Excerpt to read.
(begin)

“Tapestry of the Astrolabes” (c. 1400–50), wool and silk, 175 3/16 x 314 15/16 inches (445 x 800 centimeters) (photo by David Blázquez; image courtesy Getty Museum).
Past exhibition
Lumen
Sep
10
2024
Dec
8
2024
The Skies and the Cosmos

A Curatorial Perspective on Two Objects

To be human is to crave light. We rise and sleep according to the rhythms of the sun, and have long associated light with divinity. Focusing on the arts of western Europe, Lumen explores the ways in which the science of light was studied by Christian, Jewish, and Muslim philosophers, theologians, and artists during the “long Middle Ages” (800-1600 CE). Natural philosophy (the study of the physical universe) served as the connective thread for diverse cultures across Europe and the Mediterranean, uniting scholars who inherited, translated, and improved upon a common foundation of ancient Greek scholarship.

In the Middle Ages, people studied the stars and the “luminaries” (the sun and the moon) to mark the passage of time in hours, days, and seasons, as well as to determine religious feast days and understand their place in the world. Political and spiritual power was legitimized through deep knowledge of the heavens. Medieval astronomy flourished in centers like Baghdad, where philosophers translated Greek texts into Arabic during the eighth and ninth centuries and at the great observatories in Damascus, Tabriz, and Samarkand, where scholars used Indian trigonometry, as well as the mathematical knowledge of the ancient Greeks, to better understand the cosmos. Through an active culture of translation and commentary, knowledge from the Islamic world became available in multicultural Iberia (present-day Spain and Portugal), creating an important nexus of intellectual exchange that would have a profound effect on European science.

(end)

Exercise aim.
Please continue the exhibition text on medieval astronomy and the science of light, starting after its final sentence. The material that comes next is separate from the exhibition text.

Information supplied.

(begin)

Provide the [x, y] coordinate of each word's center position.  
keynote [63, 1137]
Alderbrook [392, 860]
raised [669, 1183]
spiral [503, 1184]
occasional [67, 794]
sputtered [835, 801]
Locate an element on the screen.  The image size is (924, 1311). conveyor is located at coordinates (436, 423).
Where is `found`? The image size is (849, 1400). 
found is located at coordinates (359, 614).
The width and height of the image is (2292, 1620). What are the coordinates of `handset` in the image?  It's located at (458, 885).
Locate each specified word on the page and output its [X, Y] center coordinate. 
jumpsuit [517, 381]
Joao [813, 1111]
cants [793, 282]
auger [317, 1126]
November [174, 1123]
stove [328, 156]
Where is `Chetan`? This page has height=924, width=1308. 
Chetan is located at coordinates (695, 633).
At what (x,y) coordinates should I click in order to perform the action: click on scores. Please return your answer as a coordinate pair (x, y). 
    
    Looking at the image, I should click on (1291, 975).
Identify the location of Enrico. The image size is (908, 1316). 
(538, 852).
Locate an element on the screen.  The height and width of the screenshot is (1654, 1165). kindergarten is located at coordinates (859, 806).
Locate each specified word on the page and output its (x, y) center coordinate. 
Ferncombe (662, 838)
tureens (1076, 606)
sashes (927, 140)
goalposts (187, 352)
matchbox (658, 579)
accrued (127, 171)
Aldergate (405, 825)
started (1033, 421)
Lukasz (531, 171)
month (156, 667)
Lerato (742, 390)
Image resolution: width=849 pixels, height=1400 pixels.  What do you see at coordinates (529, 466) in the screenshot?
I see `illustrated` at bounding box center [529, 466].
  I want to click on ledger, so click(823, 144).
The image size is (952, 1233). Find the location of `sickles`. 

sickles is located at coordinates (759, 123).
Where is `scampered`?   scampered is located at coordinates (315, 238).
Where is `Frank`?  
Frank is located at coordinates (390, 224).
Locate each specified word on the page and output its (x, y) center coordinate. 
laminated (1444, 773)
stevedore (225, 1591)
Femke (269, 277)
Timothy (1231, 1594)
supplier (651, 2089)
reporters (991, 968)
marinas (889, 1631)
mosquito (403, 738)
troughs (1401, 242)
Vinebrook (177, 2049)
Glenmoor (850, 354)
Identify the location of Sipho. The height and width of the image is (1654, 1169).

(end)

Answer.
Astrolabes such as the one pictured below were exquisitely crafted luxury objects that presented two-dimensional models of the universe. The instrument consists of interchangeable plates designed for specific latitudes and engraved to reflect the curved circumference of the earth and the dome of the heavens. With such a tool, one can map stars, tell time, and locate one’s precise position on the globe (see video). The monumental “tapestry of the astrolabe” was made in Flanders, and by about 1500, it graced the cathedral in Toledo, a Spanish city known as a center of science and learning with a long tradition in the manufacture of astrolabes. According to a sixteenth-century inventory, the cathedral possessed two additional tapestries adorned with astrolabes, demonstrating that in Toledo, science could serve as a powerful metaphor for God’s command of the universe. Its woven imagery shows God directing the movement of the cosmos within the rete of an astrolabe that is set in motion by an angel turning a crank. (A rete is the pierced movable plate containing the astrolabe’s star map.) At center is the polestar, also known as Polaris, or the north star. A personification of Philosophy sits enthroned, surrounded by Geometry, Arithmetic, and Astronomy (here spelled Astrologia), who points to the stars.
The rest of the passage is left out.